■ PROBLEM REQUIREMENTS ■
Starting at the beginning of the material and ending at the line that contains "point(263,385)", write the lines out again, changing each "screenshot" to "screen capture" and leaving everything else as it is.

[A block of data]
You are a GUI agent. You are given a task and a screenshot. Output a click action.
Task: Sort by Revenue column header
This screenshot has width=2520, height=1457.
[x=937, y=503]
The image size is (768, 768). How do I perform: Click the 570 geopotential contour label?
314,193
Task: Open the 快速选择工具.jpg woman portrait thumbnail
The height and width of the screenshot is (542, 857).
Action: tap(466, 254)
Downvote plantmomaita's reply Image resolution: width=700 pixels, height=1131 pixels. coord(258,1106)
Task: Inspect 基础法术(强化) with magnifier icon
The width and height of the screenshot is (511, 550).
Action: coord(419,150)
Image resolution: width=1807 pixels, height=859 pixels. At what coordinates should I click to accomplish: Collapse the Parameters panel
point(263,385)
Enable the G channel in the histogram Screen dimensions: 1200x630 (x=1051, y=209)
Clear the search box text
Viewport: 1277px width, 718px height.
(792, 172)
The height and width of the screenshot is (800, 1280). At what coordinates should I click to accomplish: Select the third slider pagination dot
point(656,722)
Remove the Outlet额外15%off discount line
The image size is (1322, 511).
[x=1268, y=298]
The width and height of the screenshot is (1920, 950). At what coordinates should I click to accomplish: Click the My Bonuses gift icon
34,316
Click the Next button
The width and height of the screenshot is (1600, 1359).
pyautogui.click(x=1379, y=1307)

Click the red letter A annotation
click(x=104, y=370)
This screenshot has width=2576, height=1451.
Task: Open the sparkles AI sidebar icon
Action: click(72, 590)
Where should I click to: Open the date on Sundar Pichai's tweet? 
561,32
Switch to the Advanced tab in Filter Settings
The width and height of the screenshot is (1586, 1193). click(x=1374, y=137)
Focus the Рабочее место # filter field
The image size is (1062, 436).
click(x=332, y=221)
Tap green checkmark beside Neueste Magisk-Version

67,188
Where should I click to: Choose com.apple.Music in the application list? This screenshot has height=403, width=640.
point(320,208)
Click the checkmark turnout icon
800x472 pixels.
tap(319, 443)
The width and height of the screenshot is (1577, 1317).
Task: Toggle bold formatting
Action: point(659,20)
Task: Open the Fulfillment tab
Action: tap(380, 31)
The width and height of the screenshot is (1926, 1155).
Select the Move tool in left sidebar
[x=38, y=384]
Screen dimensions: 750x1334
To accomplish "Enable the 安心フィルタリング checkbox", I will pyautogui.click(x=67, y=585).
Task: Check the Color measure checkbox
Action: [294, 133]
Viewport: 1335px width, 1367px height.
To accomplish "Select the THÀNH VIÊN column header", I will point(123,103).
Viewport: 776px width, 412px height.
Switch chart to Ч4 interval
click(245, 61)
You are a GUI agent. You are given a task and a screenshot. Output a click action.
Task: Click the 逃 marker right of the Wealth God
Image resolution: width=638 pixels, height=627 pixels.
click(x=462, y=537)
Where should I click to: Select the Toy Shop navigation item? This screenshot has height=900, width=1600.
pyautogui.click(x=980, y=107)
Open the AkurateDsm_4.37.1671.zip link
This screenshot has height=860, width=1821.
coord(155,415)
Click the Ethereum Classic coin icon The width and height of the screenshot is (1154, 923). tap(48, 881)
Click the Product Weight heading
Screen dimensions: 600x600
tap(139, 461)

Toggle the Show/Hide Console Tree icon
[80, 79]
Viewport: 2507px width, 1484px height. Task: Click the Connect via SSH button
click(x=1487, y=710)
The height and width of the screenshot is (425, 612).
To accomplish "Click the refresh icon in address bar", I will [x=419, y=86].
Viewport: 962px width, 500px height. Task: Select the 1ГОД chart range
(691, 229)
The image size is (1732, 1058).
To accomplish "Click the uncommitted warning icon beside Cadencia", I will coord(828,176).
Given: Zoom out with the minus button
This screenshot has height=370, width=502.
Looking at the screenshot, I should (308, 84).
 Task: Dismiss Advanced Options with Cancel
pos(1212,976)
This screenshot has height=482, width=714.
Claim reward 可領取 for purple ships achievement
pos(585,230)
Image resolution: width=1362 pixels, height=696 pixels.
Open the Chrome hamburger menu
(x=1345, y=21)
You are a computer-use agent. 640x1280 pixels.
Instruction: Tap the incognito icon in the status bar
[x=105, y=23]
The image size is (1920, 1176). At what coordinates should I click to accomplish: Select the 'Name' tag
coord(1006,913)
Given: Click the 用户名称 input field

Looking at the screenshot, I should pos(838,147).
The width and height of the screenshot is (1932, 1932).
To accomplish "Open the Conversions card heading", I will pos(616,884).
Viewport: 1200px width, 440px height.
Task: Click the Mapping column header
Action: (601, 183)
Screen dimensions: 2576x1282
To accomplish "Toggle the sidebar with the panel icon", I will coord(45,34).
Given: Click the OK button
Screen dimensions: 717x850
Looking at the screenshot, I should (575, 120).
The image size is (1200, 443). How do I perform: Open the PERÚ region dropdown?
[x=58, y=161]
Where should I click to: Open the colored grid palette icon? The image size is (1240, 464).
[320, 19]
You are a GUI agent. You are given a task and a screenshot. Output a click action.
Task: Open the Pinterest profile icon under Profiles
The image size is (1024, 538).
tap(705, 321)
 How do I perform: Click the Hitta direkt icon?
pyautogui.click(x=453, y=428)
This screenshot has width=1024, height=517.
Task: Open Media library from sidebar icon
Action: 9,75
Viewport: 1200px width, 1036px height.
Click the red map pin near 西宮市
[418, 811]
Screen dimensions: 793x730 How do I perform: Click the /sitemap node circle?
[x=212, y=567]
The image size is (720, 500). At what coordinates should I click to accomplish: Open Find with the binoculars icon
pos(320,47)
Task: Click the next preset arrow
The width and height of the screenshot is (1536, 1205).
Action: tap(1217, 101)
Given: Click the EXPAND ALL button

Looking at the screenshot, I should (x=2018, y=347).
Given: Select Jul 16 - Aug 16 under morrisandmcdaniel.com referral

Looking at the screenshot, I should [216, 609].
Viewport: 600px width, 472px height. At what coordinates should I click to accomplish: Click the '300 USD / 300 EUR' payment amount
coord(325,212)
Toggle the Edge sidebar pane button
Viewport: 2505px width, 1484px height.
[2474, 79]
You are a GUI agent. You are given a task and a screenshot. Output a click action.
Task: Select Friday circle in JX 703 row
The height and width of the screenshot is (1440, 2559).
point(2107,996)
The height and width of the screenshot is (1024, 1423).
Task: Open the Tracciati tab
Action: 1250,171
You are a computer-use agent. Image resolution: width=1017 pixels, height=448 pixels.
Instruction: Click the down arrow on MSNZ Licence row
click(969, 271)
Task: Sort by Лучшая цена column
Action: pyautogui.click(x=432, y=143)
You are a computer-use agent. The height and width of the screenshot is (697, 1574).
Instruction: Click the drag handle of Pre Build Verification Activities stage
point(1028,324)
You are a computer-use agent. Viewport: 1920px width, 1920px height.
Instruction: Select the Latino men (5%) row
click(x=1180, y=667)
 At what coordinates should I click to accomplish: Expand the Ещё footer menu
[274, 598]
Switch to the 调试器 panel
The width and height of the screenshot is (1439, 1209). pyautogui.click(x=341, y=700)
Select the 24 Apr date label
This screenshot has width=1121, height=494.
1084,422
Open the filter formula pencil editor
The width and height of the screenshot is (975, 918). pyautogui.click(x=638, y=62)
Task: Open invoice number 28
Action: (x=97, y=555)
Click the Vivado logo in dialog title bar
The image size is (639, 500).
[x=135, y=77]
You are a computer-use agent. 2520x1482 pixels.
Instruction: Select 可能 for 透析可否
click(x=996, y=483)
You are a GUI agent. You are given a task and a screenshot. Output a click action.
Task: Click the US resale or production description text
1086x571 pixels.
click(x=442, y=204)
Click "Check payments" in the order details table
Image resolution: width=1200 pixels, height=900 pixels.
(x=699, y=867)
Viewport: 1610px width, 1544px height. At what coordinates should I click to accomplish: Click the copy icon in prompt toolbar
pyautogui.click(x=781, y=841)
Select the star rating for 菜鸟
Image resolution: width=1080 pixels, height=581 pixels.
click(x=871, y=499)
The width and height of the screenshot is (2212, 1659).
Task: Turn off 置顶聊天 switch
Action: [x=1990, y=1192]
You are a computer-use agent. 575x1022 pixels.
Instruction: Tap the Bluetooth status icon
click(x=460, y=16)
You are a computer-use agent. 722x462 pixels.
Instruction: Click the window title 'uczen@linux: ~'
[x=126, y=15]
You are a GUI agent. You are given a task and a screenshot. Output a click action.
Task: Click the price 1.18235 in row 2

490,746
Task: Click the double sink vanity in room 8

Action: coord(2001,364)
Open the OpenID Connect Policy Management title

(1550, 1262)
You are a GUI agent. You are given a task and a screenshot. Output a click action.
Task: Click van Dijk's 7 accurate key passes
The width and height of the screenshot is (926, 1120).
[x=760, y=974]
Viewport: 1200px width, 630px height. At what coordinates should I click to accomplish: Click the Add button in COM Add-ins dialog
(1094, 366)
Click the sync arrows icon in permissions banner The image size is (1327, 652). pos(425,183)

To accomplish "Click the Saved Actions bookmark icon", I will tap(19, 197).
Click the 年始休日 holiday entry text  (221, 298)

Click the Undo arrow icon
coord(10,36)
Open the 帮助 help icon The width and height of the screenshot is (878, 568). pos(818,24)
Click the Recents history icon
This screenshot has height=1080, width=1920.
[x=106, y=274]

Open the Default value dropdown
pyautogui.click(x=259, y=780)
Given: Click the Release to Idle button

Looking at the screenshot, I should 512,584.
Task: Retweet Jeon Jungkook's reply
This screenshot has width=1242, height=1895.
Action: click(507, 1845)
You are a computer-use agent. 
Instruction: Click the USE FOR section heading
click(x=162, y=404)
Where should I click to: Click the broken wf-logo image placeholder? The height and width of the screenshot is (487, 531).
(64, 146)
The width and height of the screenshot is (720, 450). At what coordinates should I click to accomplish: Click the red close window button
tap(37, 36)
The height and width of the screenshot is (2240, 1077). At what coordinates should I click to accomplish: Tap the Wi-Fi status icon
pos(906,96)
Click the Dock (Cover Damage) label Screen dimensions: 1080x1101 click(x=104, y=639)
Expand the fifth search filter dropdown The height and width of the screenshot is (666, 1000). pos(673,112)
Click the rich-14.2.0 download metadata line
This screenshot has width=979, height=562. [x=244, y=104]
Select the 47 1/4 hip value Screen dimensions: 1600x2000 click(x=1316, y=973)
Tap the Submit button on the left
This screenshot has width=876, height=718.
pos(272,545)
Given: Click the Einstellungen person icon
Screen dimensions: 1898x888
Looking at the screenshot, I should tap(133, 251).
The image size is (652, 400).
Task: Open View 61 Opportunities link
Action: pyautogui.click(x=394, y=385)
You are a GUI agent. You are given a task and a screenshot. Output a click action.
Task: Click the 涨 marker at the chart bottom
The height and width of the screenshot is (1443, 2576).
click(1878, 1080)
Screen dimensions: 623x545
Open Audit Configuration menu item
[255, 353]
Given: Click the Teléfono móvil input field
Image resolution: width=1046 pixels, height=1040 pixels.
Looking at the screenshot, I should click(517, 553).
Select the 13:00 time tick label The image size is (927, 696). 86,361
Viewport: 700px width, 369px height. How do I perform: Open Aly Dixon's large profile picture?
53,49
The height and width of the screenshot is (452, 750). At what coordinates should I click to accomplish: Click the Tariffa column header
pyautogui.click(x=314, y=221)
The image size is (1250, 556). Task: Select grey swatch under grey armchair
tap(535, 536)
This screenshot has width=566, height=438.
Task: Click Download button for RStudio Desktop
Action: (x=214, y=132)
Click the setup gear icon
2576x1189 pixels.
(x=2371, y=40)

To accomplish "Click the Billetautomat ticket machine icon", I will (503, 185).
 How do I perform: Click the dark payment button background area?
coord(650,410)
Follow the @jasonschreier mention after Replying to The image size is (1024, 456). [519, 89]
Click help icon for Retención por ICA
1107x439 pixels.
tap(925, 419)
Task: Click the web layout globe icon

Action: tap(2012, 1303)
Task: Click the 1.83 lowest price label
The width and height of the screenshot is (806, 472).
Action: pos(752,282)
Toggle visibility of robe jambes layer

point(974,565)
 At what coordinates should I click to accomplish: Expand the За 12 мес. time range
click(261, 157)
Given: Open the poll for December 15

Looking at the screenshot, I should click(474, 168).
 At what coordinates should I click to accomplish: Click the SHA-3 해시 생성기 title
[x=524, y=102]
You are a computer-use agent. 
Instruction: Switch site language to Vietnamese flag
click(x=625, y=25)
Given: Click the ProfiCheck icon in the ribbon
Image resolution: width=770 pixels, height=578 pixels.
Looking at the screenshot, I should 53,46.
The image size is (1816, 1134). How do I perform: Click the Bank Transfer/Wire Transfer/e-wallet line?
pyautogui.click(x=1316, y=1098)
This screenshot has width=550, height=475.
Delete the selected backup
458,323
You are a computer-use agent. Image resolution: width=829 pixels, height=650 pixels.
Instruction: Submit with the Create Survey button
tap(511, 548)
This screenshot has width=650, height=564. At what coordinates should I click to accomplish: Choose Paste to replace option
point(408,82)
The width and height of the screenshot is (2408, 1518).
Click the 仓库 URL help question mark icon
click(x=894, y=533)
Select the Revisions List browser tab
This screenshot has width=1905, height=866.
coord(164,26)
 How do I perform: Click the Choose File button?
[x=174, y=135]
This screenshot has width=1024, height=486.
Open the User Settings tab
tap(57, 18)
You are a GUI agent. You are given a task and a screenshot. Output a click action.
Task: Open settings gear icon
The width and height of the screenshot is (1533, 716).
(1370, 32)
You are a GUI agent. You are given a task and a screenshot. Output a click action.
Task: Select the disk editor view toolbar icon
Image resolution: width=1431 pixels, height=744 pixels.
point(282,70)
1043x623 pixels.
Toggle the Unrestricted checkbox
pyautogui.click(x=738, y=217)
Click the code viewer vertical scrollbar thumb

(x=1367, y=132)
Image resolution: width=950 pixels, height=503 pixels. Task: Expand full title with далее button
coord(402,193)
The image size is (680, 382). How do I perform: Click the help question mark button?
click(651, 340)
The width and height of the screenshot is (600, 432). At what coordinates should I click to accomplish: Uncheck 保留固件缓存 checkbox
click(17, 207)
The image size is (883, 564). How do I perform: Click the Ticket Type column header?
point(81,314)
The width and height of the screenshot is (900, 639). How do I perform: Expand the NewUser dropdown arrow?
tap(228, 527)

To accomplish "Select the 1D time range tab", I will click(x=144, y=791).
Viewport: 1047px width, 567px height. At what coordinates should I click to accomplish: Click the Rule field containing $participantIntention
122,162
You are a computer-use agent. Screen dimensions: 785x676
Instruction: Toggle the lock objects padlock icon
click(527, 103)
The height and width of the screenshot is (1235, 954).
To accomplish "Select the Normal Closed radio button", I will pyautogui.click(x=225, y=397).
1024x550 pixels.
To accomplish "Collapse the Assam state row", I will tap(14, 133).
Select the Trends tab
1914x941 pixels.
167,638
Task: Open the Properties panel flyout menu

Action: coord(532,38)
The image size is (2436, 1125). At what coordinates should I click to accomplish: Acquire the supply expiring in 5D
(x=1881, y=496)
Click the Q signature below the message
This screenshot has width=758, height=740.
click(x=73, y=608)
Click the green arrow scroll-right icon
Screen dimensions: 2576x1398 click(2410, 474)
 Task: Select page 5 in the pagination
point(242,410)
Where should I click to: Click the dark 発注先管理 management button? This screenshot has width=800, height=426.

■ SOLUTION TO THIS EXERCISE ■
You are a GUI agent. You are given a task and a screen capture. Output a click action.
Task: Sort by Revenue column header
This screen capture has width=2520, height=1457.
[x=937, y=503]
The image size is (768, 768). How do I perform: Click the 570 geopotential contour label?
314,193
Task: Open the 快速选择工具.jpg woman portrait thumbnail
The height and width of the screen capture is (542, 857).
Action: tap(466, 254)
Downvote plantmomaita's reply Image resolution: width=700 pixels, height=1131 pixels. coord(258,1106)
Task: Inspect 基础法术(强化) with magnifier icon
The width and height of the screen capture is (511, 550).
Action: coord(419,150)
Image resolution: width=1807 pixels, height=859 pixels. At what coordinates should I click to accomplish: Collapse the Parameters panel
point(263,385)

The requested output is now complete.